◆ WORK TO COMPLETE ◆
Rewrite the text on designing for performance efficiency from "If we liken" to "as a result.", changing "viscous oil" to "heavy syrup".

성능 효율성을 위한 설계
성능 효율성을 위한 설계
One of the frequently used analogies when explaining system performance is the flow of water through a pipe.
If we liken water flow to performance, the amount of flow is determined by the water’s speed and the pipe’s diameter.
The system’s performance is also similar. The speed of the water corresponds to response time, and the thickness of the pipe corresponds to the number of tasks that can be processed simultaneously.
If viscous oil rather than water flows through the pipe, the amount flowing over the same time period will differ, even if a pipe of the same thickness is used.
Similarly, in information systems, processing speeds may vary depending on the characteristics of the tasks being processed, and performance inevitably varies as a result.
Therefore, the required level of performance may vary depending on user characteristics and environment, and user satisfaction may differ even with identical performance.
This means that there is no standard that can be applied uniformly to all systems and users.
Considering these points, ‘performance’ can be defined as the amount of work that can process user requests within the expected time for specific tasks.
In traditional IT environments, performance management focused on maximizing throughput within limited physical resources, and the primary task was optimizing individual components of information systems.
However, the recent IT environment focuses on efficiently meeting increasing service demands and technical requirements by leveraging Application infrastructure and resources based on cloud technology, rather than on partial optimization.

◆ COLLECTED MATERIAL ◆
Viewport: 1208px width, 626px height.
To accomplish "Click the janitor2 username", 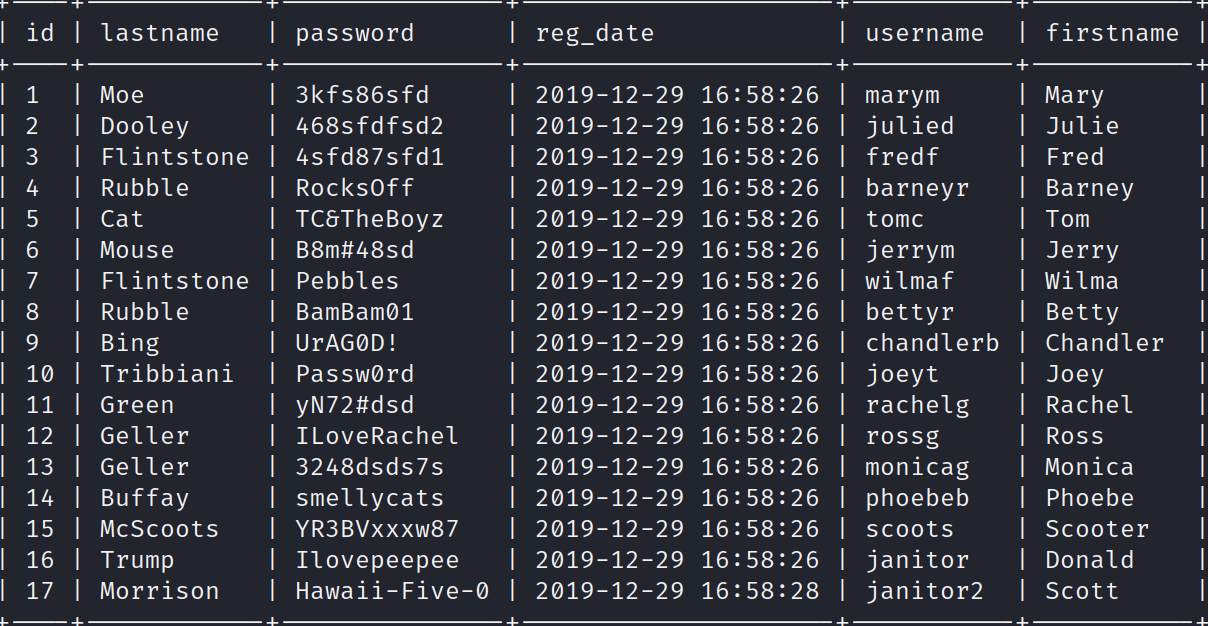I will point(924,591).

◆ RESPONSE FOR THIS EXERCISE ◆
If we liken water flow to performance, the amount of flow is determined by the water’s speed and the pipe’s diameter.
The system’s performance is also similar. The speed of the water corresponds to response time, and the thickness of the pipe corresponds to the number of tasks that can be processed simultaneously.
If heavy syrup rather than water flows through the pipe, the amount flowing over the same time period will differ, even if a pipe of the same thickness is used.
Similarly, in information systems, processing speeds may vary depending on the characteristics of the tasks being processed, and performance inevitably varies as a result.